[Dataset entries]
++++++++

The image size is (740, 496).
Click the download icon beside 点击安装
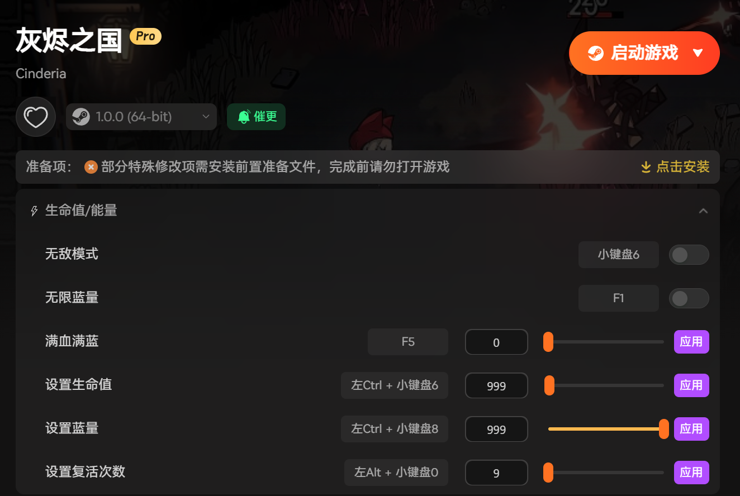tap(646, 167)
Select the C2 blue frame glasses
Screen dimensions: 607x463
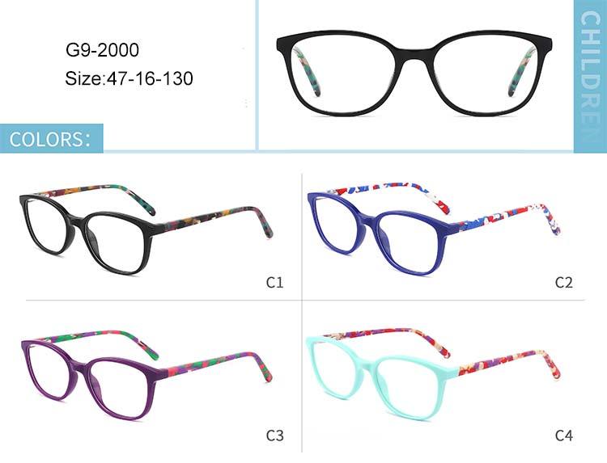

++++++++

# Your objective
Images are to be excluded, and each record above written out word for word.

# Task result
The image size is (740, 496).
Click the download icon beside 点击安装
tap(646, 167)
Select the C2 blue frame glasses
Screen dimensions: 607x463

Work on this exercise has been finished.